For more detailed analysis, the refrigerant internals of the heat pump can be monitored. These may include discharge, suction and liquid temperatures.   This is however a little intrusive, and could affect the warranty. It may be necessary to discuss this with the system installers.

Measuring air and liquids 


Measuring internal air temperature is relatively straight forward, but sensors must be positioned away from any source of heat or radiation source.  Sunlight and close-by appliances and even lighting can greatly affect readings.
The general rule for outside air measurement is to keep the sensor well away from sunshine, or areas that get sunshine.  The sensor can also drop below the air temperature if it can ‘see’ a clear sky.  A small polystyrene roof is a good shield protection from positive or ‘negative’ radiation (i.e. when radiation from sensor is greater than its surroundings).  It is also necessary to keep the sensor dry, unless you purposefully wish to cover it with a wet ‘sock’ to record Wet Bulb Temperature.  There is a lot of information available about this relating to weather stations.


Most heat pump monitoring involves the temperature measurement of water and liquids flowing in the pipes.
For very high accuracy results, as required by heat meter devices, an immersion pocket is required. (Heat Meters measure the difference between two sensors, so both must be very accurate)
The pocket usually involves a ‘tee’ fitting and a hollow pocket that is completely surrounded by the liquid.
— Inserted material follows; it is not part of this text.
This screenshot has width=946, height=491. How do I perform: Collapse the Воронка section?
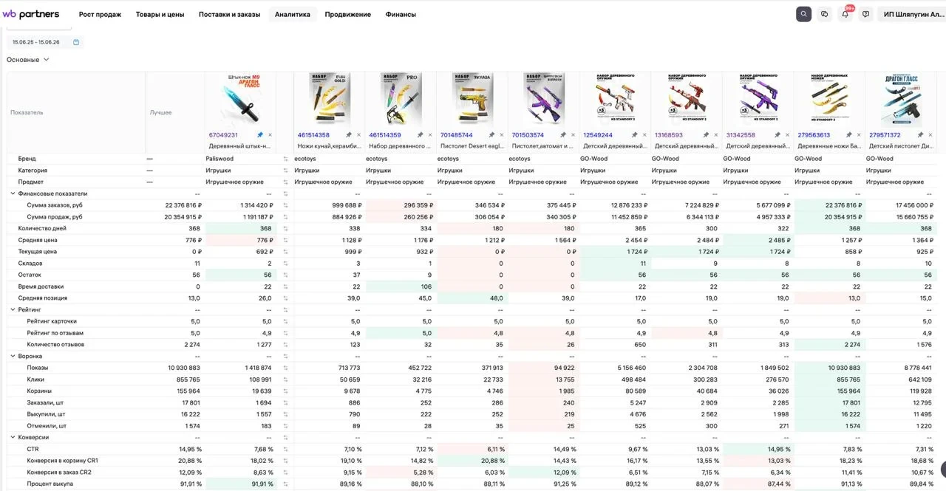click(x=13, y=356)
The sensor is inserted into the pocket.
An easier and cheaper method is to fix the sensor to the outside of a metal pipe. This method is used in all heat pumps for their on-board sensing.
Any sensor that is outside the liquid can be affected by the temperature of the surrounding air, but the error in the reading can be negligible if the sensor is mounted correctly.

There are various methods as follows-
1)  Sensor strapped to metal pipe or metal fitting
2) Sensor inserted in surface pocket (a pipe soldered to the pipe’s surface)
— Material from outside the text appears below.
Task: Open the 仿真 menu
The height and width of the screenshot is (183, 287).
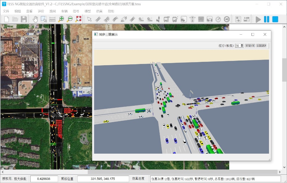Action: [99, 11]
This shows 10mm pipes that have been soft-soldered to copper fittings. Due to the high conductivity of copper, the temperature of the inside of the small pipe is almost exactly the same as the temperature of the liquid inside the pipe. After insulating (lagging) this pipe, the accuracy of the sensor inserted inside the small pipe should be excellent.  Ideally the pocket internal diameter is close to the sensor diameter.  Conductive paste should be used before inserting the sensor
It is a good idea to fit several pockets like this in the right places during installation. Obviously the pipe must be empty.
Many heat pump manufacturers solder pipes on the outside of water or refrigerant pipes so that their sensor probes can easily be inserted to give accurate measurement

Strapping a sensor to a pipe (or a pipe fitting)
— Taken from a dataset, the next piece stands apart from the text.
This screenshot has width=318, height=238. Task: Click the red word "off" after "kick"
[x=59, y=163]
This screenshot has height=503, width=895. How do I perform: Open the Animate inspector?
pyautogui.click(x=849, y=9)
 Whilst not as good as surrounding the sensor with a conductive copper pocket, it is possible to simply strap the sensor to a pipe.   Strapping using a copper strap (as used in refrigeration) , or copper wire, will give better results.
The following shows one simple method.

Copper or brass conduct heat well.  The temperature difference between the inside of the pipe and the outside is tiny, so always fit sensors onto metals.  Plastic pipes are poor thermal conductors, so the effect of surrounding air can affect the sensor temperature. Furthermore, if the pipe is changing in temperature, the sensor may ‘lag’in time behind. i.e. it will respond very slowly to temperature changes.  This may or may not be a problem.

This is not the best position for a sensor since there is 3mm of plastic between the liquid inside and the probe, however, the copper wire strap is making the best of a bad job.  Heat will conduct along the copper. There is a lot of copper in contact with the plastic, and this will conduct and will transfer heat to/from the ‘surrounded’ probe.  If this is insulated well on the outside, it may give good-enough results for ground source comparisons.  Time response may be a little slow, which may not necessarily bad.   Fitting the probe onto a metal fitting is a far better bet.